No he didnt did you read the manga ???

Buu was shit scared of the spirit bomb and only regained his confidence when he realised that Goku lacked the strength for the final push


----------



## jplaya2023 (Oct 4, 2006)

Suiton Hasselhoff said:
			
		

> No, he was clearly amazed by the genkidama. No character in DBZ want to test if they can hold a genkidama.
> 
> I voted for Kid buu but i disagree in his copying abilities. let's say fast learning.




buu can basicaly regenerate out of nothingness he thought he would just come back.

And yes kidd buu wins easily


----------



## Crimson King (Oct 4, 2006)

raw strength=/=Ki

use common sense. When has buu ever shown the ability to knock away a universe destroying attack? NEVER!
When has he ever used an attack that's even similiar to Hulk's thunderclap? NEVER


----------



## jplaya2023 (Oct 4, 2006)

Slips said:
			
		

> No he didnt did you read the manga ???
> 
> Buu was shit scared of the spirit bomb and only regained his confidence when he realised that Goku lacked the strength for the final push




yeah he's really scared

Episode 01

Episode 01


Episode 01


If buu was really scared he would of IT before it even touched him


----------



## jplaya2023 (Oct 4, 2006)

Crimson King said:
			
		

> raw strength=/=Ki
> 
> use common sense. When has buu ever shown the ability to knock away a universe destroying attack? NEVER!
> When has he ever used an attack that's even similiar to Hulk's thunderclap? NEVER




buu would of deflected theuniverse destroying attack had goku not gotte his energy back

Now before he met the z warriors, has he ever used an attack similiar to the kamehameha? NEVER. Has he ever used IT? Never. Could he ever sense ki? NEVER 

he can copy techniques, end of story


----------



## exmorte (Oct 4, 2006)

Hulk's power is limitless he could've reflected the universe destroying attack, even with goku's energy back.

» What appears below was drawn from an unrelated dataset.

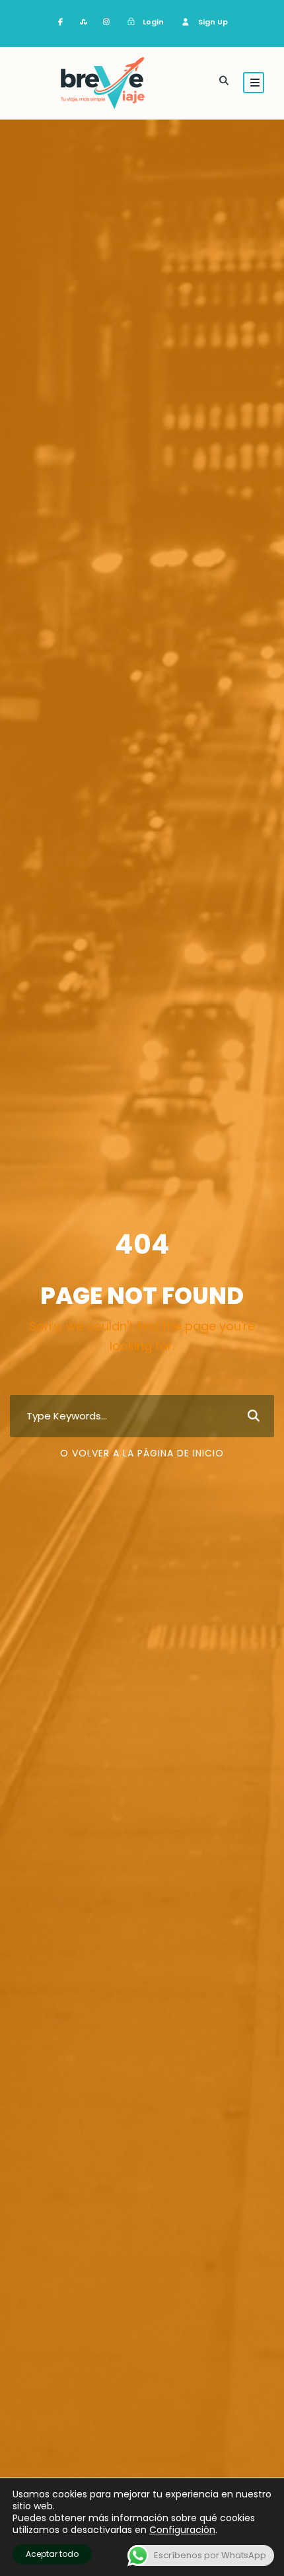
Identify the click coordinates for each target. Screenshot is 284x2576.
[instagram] (107, 22)
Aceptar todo (52, 2553)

Buu has *nowhere* near the physical strength that Hulk has, And lets not forget this is War Hulk who is several times stronger.

And show me the scan where goku "says that buu can copy techniques" then  if it is said and not implied we can talk about how buu lacks the physical capacity to perform the thunderclap.


----------



## jplaya2023 (Oct 4, 2006)

exmorte said:
			
		

> Hulk's power is limitless he could've reflected the universe destroying attack, even with goku's energy back.
> 
> Buu has *nowhere* near the physical strength that Hulk has, And lets not forget this is War Hulk who is several times stronger.
> 
> And show me the scan where goku "says that buu can copy techniques" then  if it is said and not implied we can talk about how buu lacks the physical capacity to perform the thunderclap.



show me hulk reflecting a ki attack


----------



## Giovanni Rild (Oct 4, 2006)

jplaya2023 said:
			
		

> show me hulk reflecting a ki attack


They have shown Hulk smacking much worse than a mere Ki attack


----------



## superbatman86 (Oct 4, 2006)

Show War-Hulk doing it or give it up.And Kidd Buu can't be killed by raw energy.ONLY the genkai dama could kill him because it's harmful to only evil people.


----------



## Giovanni Rild (Oct 4, 2006)

superbatman86 said:
			
		

> Show War-Hulk doing it or give it up.And Kidd Buu can't be killed by raw energy.ONLY the genkai dama could kill him because it's harmful to only evil people.


Back up your claims or give up!!!


----------



## jplaya2023 (Oct 5, 2006)

Illuminati Gate said:
			
		

> They have shown Hulk smacking much worse than a mere Ki attack




you cant read

"show me a scan of hulk deflecting a ki attack"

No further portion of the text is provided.